短篇集 さりゆくもののJunichiOoyaのレビュー・感想・評価

短篇集 さりゆくもの(2020年製作の映画)
5.0
シネヌーヴォは今週末まで、そのあと元町映画館も出町座も短期間上映なのが口惜しい。心に刺さる短編集。ほたるさんのプロデューサーとしての人徳がそうさせるのだろう。

最初の『いつか忘れさられる』ほたるさん監督脚本主演。
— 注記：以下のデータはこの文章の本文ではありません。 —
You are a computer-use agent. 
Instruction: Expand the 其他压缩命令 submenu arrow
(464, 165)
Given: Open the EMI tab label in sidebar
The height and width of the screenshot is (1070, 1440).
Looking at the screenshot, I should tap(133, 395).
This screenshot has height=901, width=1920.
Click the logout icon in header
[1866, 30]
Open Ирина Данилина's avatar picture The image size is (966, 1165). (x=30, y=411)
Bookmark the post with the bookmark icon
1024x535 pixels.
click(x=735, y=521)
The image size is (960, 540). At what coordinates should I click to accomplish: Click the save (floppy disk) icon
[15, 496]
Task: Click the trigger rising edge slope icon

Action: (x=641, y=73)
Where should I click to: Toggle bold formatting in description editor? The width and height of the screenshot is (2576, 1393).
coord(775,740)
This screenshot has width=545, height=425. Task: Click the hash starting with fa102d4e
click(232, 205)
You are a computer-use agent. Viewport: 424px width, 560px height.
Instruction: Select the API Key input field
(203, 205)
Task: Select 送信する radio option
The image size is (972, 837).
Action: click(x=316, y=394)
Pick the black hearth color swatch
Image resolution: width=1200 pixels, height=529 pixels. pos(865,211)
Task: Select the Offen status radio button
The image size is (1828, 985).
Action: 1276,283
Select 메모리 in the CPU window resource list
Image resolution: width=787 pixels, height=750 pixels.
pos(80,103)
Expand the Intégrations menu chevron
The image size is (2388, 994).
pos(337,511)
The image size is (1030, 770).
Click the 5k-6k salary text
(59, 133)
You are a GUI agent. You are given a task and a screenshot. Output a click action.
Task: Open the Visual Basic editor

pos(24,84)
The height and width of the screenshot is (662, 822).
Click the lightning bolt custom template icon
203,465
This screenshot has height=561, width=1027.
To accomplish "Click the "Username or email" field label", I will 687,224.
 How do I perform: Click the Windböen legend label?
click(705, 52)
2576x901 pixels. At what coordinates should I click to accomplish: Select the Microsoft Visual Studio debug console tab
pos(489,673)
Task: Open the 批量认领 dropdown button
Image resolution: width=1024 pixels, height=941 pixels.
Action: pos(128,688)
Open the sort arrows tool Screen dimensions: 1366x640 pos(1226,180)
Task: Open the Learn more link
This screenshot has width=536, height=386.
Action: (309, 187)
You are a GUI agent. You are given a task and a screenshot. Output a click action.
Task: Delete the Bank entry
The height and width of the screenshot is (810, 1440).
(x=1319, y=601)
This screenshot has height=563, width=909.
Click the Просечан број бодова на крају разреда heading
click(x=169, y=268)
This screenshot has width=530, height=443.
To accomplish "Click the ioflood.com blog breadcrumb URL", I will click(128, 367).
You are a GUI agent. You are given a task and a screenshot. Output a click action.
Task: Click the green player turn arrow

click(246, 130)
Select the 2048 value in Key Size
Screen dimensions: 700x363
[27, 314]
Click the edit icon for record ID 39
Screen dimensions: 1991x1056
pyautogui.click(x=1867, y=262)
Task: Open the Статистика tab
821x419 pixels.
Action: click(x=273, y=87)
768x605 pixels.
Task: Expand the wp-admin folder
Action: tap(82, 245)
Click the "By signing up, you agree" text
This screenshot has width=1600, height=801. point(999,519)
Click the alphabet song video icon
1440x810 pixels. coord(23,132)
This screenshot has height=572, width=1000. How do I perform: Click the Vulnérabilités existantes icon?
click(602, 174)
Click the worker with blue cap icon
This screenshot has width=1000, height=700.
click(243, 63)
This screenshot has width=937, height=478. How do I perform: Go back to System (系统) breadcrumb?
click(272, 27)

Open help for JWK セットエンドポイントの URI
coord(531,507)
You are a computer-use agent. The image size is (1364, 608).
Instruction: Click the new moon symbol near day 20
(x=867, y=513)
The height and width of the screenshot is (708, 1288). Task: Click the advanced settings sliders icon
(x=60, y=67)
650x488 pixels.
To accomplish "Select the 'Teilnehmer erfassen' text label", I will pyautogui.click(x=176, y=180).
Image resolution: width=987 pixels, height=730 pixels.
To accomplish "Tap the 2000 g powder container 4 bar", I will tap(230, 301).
かつて彼女も出演した渡辺護監督(その後を引き取って井川耕一郎が完成)の『色道四十八手たからぶね』撮影時に余った35ミリフイルムを使ってスタンダードサイズ、サイレントとして作り込まれている。
『たからぶね』はその制作経緯から渡辺護さん追悼映画でもあったのだろうが、この回はその時の余りフイルムを使うということで「さりゆき」「わすれ去られる」者への想いを幾重にも感じさせられた。

この日は大阪初日とのことで、撮影したフイルム片を土産にいただいた。実はフイルム片、『たからぶね』の時にもいただいていて。この二片は元々同じ映画のためのフイルムだったのだなあ、と私自身の「さりゆくもの」たちのことも想いながら。

他の四作、小野さやか『八十八ケ所巡礼』、山内大輔『ノブ江の痣』、小口容子『泥酔して死ぬる』、サトウトシキ『もっとも小さな光』、どれも素晴らしい。制作費は各作家の自腹。クラウド・ファンディングじゃあない。気合入ってます。